> TASK DETAILS: Match on the string "button" in the entries below and return every matching line.

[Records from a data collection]
• • • • •

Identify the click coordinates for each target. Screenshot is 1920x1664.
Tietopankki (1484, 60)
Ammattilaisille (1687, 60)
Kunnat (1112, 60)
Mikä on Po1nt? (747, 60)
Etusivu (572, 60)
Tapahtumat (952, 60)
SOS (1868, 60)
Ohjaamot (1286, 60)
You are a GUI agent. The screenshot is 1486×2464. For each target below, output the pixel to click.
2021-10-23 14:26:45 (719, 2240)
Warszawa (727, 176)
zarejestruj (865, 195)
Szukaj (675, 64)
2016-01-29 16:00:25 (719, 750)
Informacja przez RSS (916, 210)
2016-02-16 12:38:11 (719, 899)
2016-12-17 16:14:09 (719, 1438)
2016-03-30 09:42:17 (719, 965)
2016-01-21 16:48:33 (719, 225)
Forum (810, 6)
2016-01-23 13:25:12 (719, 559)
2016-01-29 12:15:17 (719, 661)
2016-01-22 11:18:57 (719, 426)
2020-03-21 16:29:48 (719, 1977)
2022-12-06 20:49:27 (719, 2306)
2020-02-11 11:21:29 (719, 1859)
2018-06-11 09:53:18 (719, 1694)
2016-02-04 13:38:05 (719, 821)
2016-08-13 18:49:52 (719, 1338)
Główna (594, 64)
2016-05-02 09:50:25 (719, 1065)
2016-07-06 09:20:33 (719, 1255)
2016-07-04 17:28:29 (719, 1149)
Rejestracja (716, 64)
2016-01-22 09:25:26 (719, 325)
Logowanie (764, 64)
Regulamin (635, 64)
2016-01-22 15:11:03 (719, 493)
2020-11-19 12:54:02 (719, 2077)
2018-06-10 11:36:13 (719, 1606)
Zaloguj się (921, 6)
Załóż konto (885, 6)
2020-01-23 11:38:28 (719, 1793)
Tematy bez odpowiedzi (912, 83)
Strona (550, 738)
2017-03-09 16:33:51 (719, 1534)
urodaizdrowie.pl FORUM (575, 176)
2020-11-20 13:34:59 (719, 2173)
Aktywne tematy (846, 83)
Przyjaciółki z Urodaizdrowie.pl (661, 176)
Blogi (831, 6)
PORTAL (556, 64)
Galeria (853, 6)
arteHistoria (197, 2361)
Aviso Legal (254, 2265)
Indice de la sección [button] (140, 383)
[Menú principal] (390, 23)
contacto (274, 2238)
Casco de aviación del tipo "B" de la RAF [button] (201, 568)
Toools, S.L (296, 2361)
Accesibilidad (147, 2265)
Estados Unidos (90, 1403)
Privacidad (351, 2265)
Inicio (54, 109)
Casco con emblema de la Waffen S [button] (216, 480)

• • • • •

> THE COMPLETED TASK:
Indice de la sección [button] (140, 383)
Casco de aviación del tipo "B" de la RAF [button] (201, 568)
Casco con emblema de la Waffen S [button] (216, 480)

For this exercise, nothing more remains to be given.